Arena in Riyadh, Saudi Arabia

Mohammed Abdo Arena (محمد عبده أرينا), officially as the Artist of the Arabs Mohammed Abdu Stage (مسرح فنان العرب محمد عبده), is a 22,000 seat Multi-purpose stadium in the Hittin neighborhood of Riyadh, Saudi Arabia, located in the "Theaters" area of Boulevard City recreational complex.

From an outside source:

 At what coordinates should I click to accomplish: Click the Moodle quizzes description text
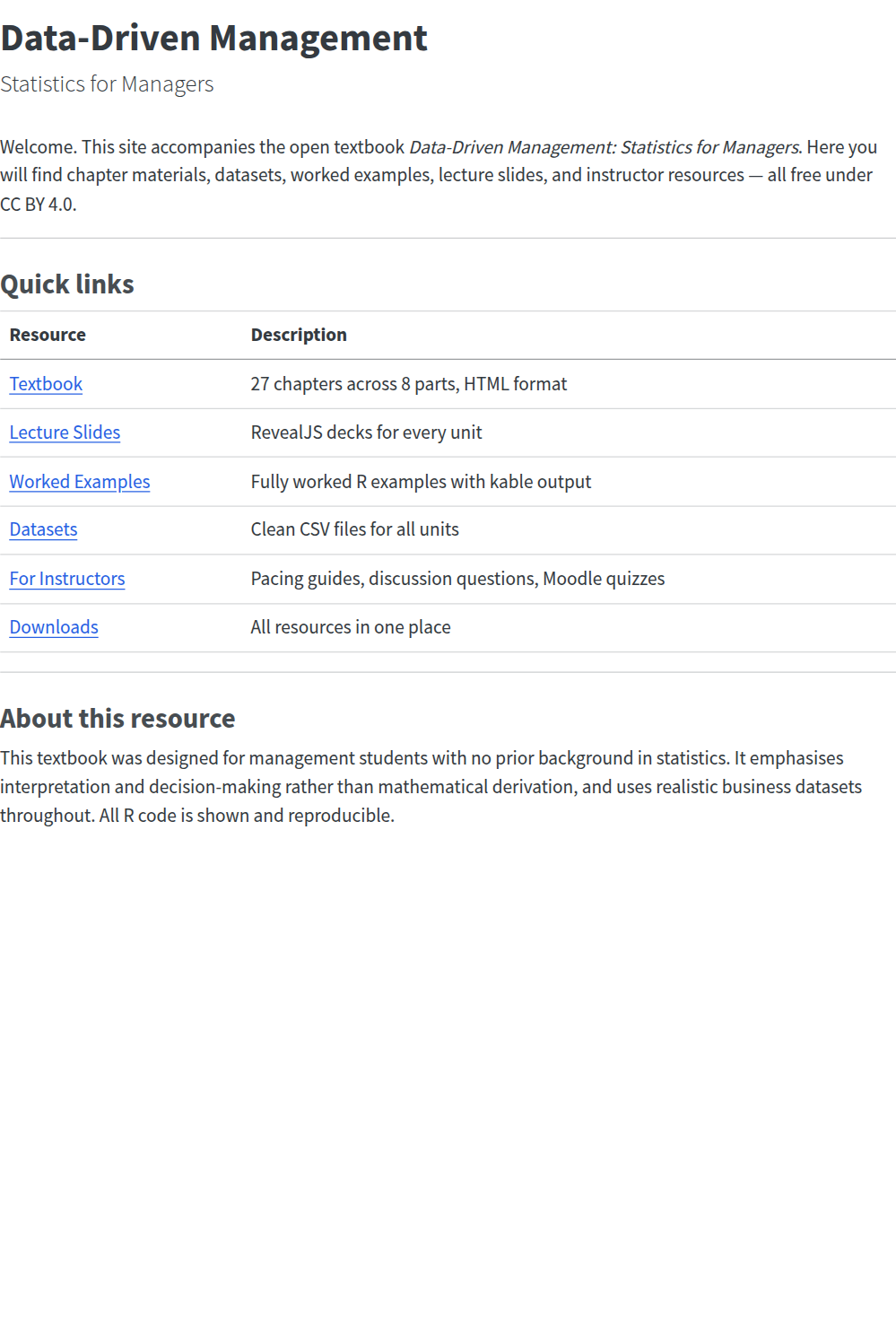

Named after the Saudi singer Mohammed Abdu Othman, it was established following the inauguration of Boulevard City in October 2019 during the beginning week of the first edition of Riyadh Season entertainment festival. Since its inception, the arena has hosted events like The Filipino Night, as well as WWE's Super ShowDown and Crown Jewel.

== History ==
On 12 October 2019, a day after the launch of the 2019 edition of Riyadh Season, the president of General Entertainment Authority Turki al-Sheikh announced the establishment of Mohammed Abdo Arena and Abu Bakr al-Salem Stage through is official Twitter handle.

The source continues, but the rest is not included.